Another issue that worked against the atmosphere of Arab reconciliation was the verbal clash between Doha and Manama over the fishing regions. On December 12, Qatar’s coast guard seized a Bahraini fishing boat in its territorial waters. This was Bahrain’s third intrusion into the waters disputed with Qatar in the past two months. Following the incident, informed sources said Bahrain intensified its dispute with Qatar and intend to reopen the past sea border disputes with Doha, while the case was closed down by the International Court of Justice. In a ruling issued on March 16, 2001, Janan, Al-Zebarah, and Fash Al-Dabil were announced as Qatar sovereignty.

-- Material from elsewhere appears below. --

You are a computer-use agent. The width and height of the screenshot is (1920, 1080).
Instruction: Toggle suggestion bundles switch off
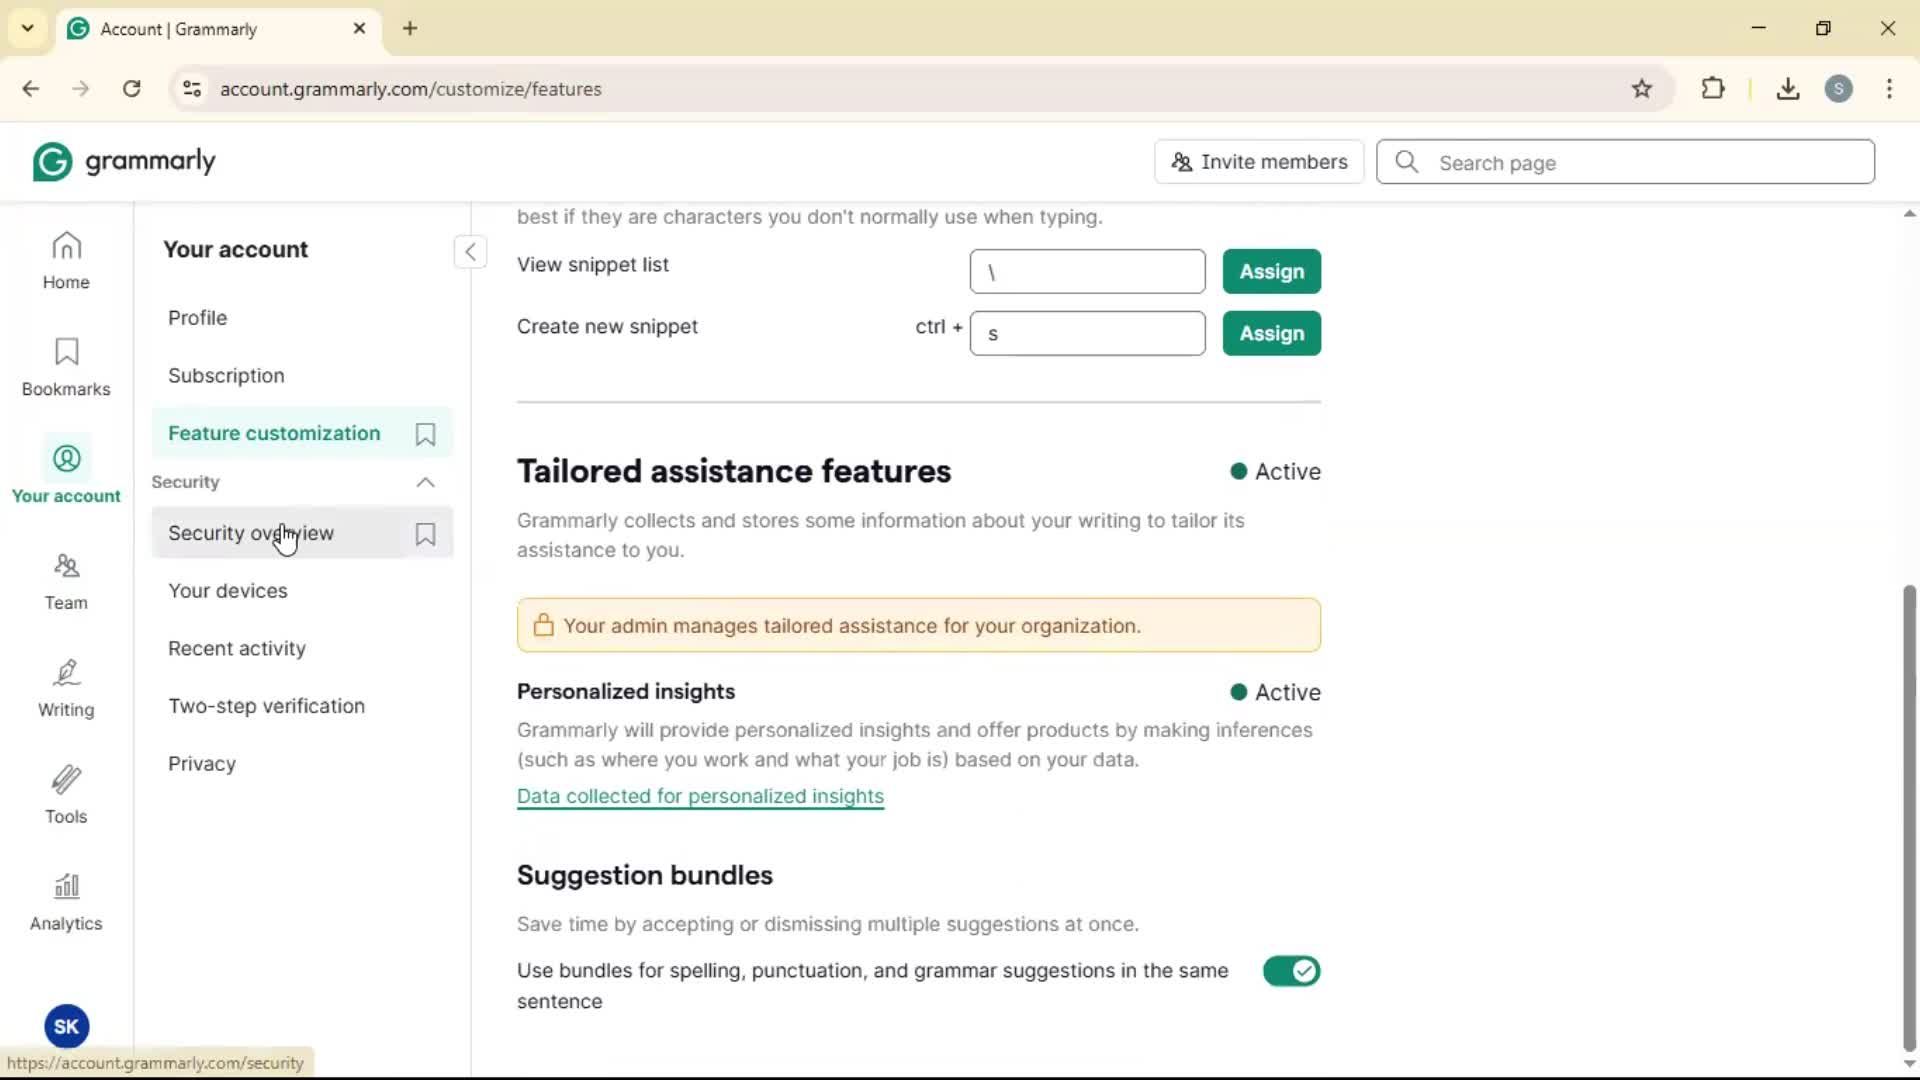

Concerning the sea navigation, the court ruled that Qatari commercial vessels had the right to peaceful navigation in Bahrain’s territorial waters close to the Hiwar and Al-Bar islands.
But after the fishing boat seizure, Bahrain lawmakers published a statement in which they claimed that Doha violated the rights of Bahraini fishermen and sailors and insisted that there should be no reconciliation with Qatar.
The tense atmosphere continued throughout the virtual meeting of the foreign ministers, disclosing that although Saudi Arabia has taken steps towards a rapprochement under Washington's pressures, other blockaders are far from having such an intention.
Addressing the meeting on Monday, Bahraini Foreign Minister Abdullatif bin Rashid Al Zayani repeated accusations against Doha of funding terrorism and meddling in regional states’ affairs.
“We set out national security and stability as our top goal, continue to fight terrorism and its funding, counter the discourse of incitement to violence and hated, and oppose intervention in our countries. We fight all forms of outlaw entities and boost our cooperation to address the demands of our nations,” he said.
Qatar’s strategic patience
The other side of the inconsonance of the stances and statements with the reconciliation agreement and developments is the new chapter of relations formed within the (P) GCC after the 2017 crisis between the Saudi-led bloc and Qatar that resulted in reduced political, economic, and military dependence of Doha on the bloc. Actually, by defying the steep turn of the sanctions, imposed by Saudi Arabia, Bahrain, the UAE, and Egypt, Qatar is now thinking about setting a new order of relations in the equations of power in the Council that would include reduction of Doha commitment to the foreign policy lines drawn by the bloc, especially that the (P) GCC has no bold role in the regional equations and only a name is left of it.
So, an essential issue for the Qatari emir about presence at the summit is that how Qatar’s improved international position will be saved while making such a concession to the Saudi Crown Prince Mohammed bin Salman. In fact, what so far is named as reconciliation is simply a statement and reconciliatory stances by Riyadh that stopped short of lifting the all-out sea, air, and land blockade or quitting the 13 preconditions set by the four countries for any re-established ties. Perhaps, holding the Saudis waiting behind the détente doors is more yielding for Qatar than its three and half years of strategic patience.